EXTRAIT DES DONNÉES ▸
-------
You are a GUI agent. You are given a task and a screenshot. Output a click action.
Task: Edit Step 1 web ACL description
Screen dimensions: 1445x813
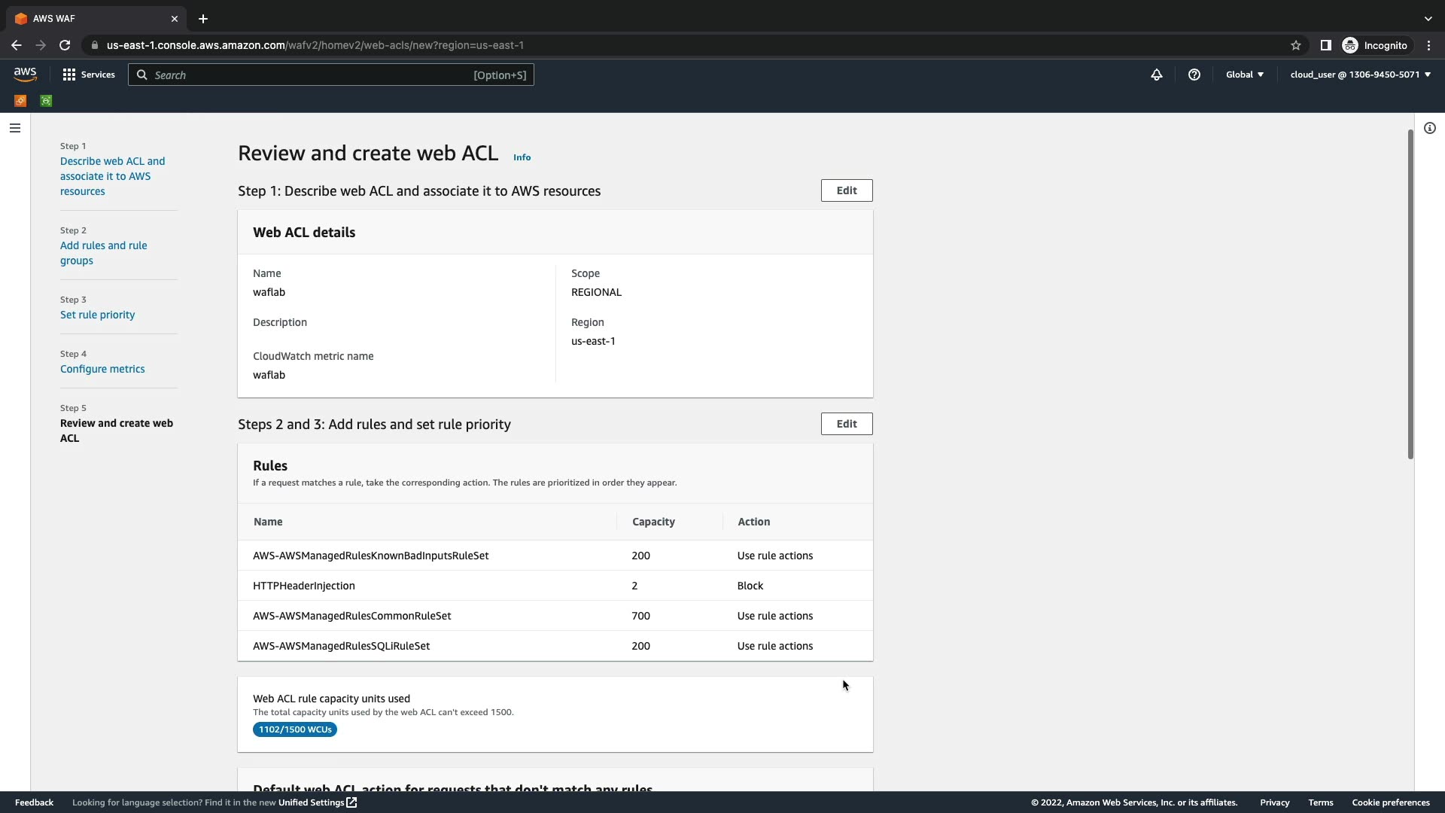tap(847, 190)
-------
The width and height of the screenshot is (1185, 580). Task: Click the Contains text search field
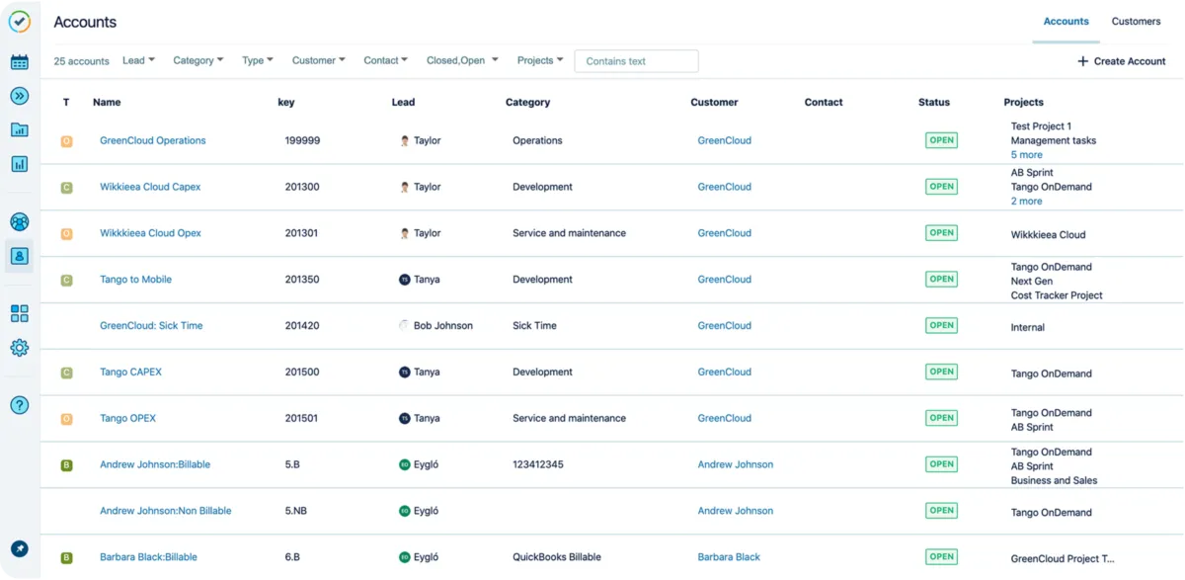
-------
OBJECTIF ▸
Modifiez les lignes des enregistrements, de la ligne contenant « You are a GUI » jusqu'à celle contenant « tap(847, 190) », toutes deux comprises, en remplaçant « click action » par « tap action » sans rien changer d'autre. Ne reproduisez pas les images dans votre réponse.

SOLUTION COMPLÈTE ▸
You are a GUI agent. You are given a task and a screenshot. Output a tap action.
Task: Edit Step 1 web ACL description
Screen dimensions: 1445x813
tap(847, 190)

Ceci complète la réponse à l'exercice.